Assassins Journey : Blade Of Vengeance

Rivandra Arcana
Chapter #43

Menuju Thalvinar #43

Di atas atap sebuah bangunan di Caelora, Dariel menatap langit malam. Angin dingin berembus, membawa serta beban pikirannya yang semakin berat. Ia menggenggam surat dari Wira erat-erat, matanya menelusuri tiap kata yang tertulis di dalamnya.

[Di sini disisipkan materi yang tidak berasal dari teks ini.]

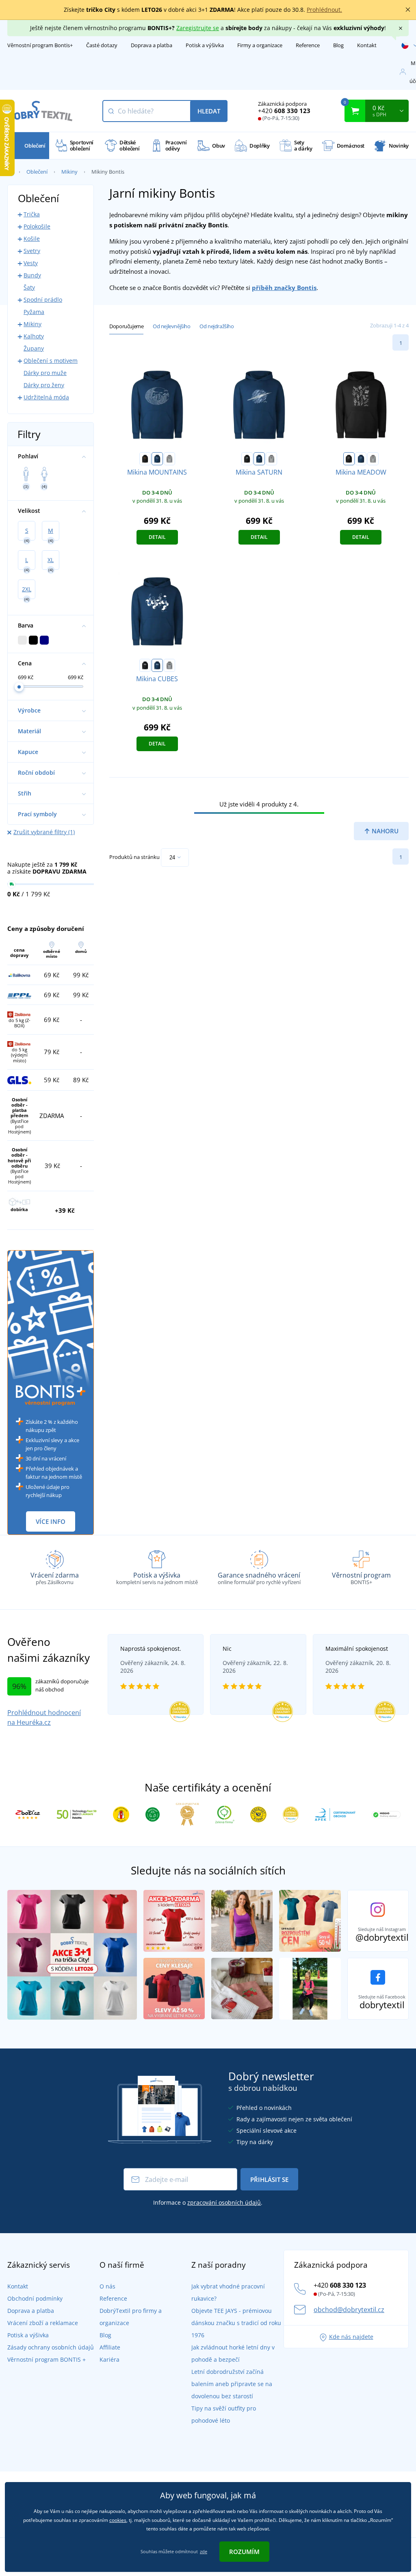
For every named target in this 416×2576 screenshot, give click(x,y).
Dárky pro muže (45, 373)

"Kaedric telah membunuh Zorath dan Raka. Arka juga mati di tangannya. Kami sedang diburu, tapi jangan pikirkan kami. Fokuslah pada Tharvion. Kami punya firasat buruk tentang perang ini."

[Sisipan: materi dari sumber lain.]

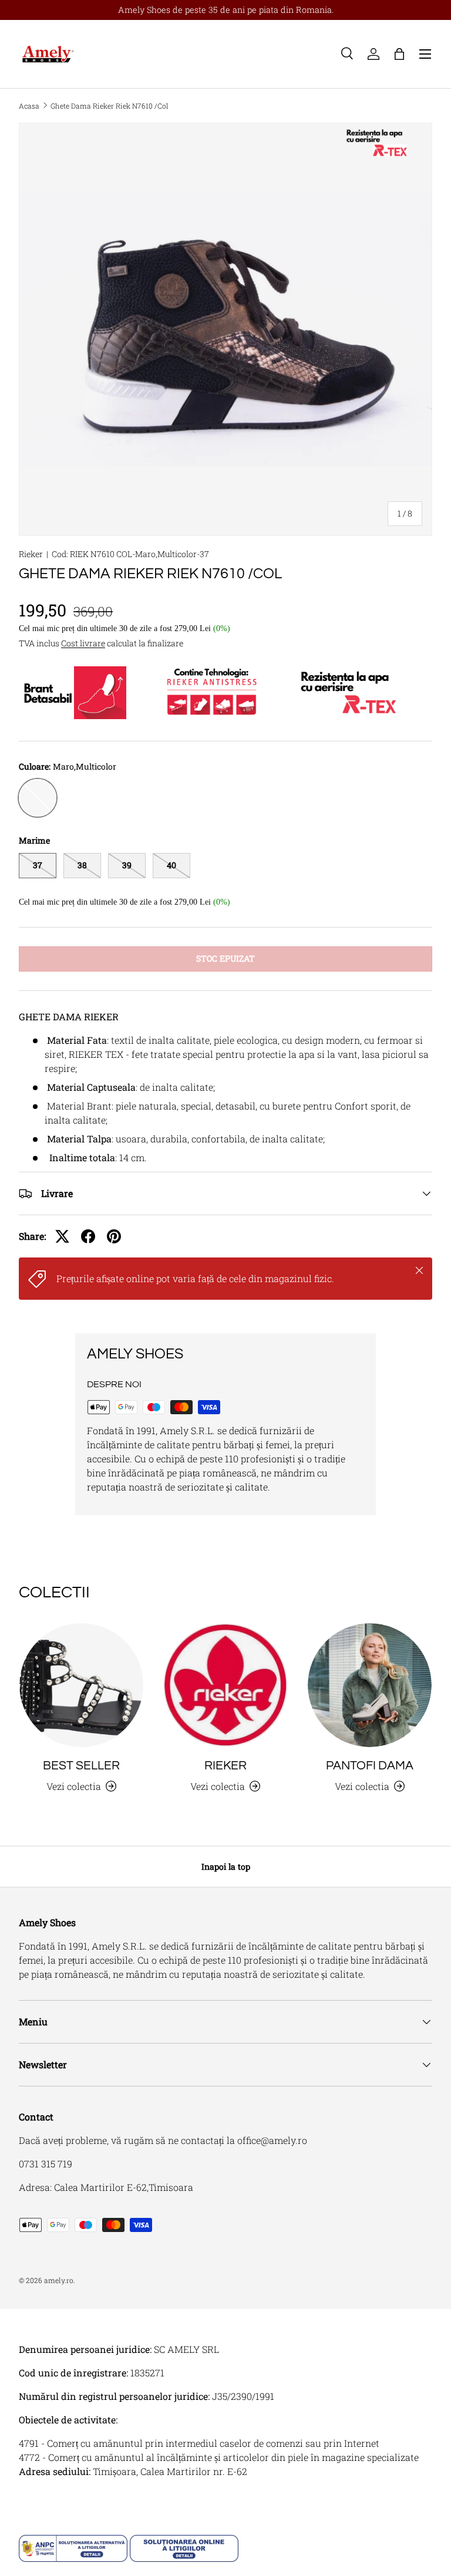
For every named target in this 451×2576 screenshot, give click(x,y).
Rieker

Tangan Dariel sedikit gemetar. Ia mengepalkan surat itu, napasnya berat.

“Kaedric adalah dalangnya…”

Ia menutup matanya, mengingat kembali semua yang ia ketahui. Semua yang awalnya terasa seperti potongan teka-teki yang tak berhubungan, kini mulai tersambung.

"Edwie bilang Assassin seperti memiliki dua faksi yang bertolak belakang… Kaelen mencurigai ada seseorang setara dengan Kakek yang mengkhianati kami… Sacred Artifact yang dibicarakan Orwain dan distorsi sihir yang terjadi selama perang… Apa ini semua ada hubungannya?"

Ia menghela napas panjang, lalu menatap ke kejauhan, ke arah kerajaan Thalvinar. "Aku terlalu lama meragukan semuanya… dan sekarang, perang ini sudah berjalan satu bulan penuh…" Ia mengepalkan tinjunya. "Wira dan Adra akan mengurus Kaedric… dan aku…"

Dariel mengembuskan napas, matanya menatap tajam ke kejauhan. "Aku harus membunuh Tharvion."

Hari itu juga, Dariel pergi menemui Kaelen. Pelabuhan Caelora tak pernah benar-benar tenang, bahkan di tengah perang yang berkecamuk di daratan. Suara teriakan awak kapal bercampur dengan denting rantai jangkar dan deburan ombak. Dariel berjalan melewati dermaga yang dipenuhi bau asin laut dan kayu basah.

Disana, Kaelen telah menunggu sambil bersandar di pagar dek sebuah kapal dagang yang tampak biasa saja. Namun, yang lebih menarik perhatian Dariel adalah wanita yang berdiri di sebelahnya.

Selene, atau setidaknya, seseorang yang mirip dengannya.

Dulu, rambut Selene berkilau berwarna merah keemasan. Namun kini, rambutnya hitam pekat seperti malam tanpa bintang.

“Apa-apaan dengan rambutmu?” Dariel menyipitkan mata curiga.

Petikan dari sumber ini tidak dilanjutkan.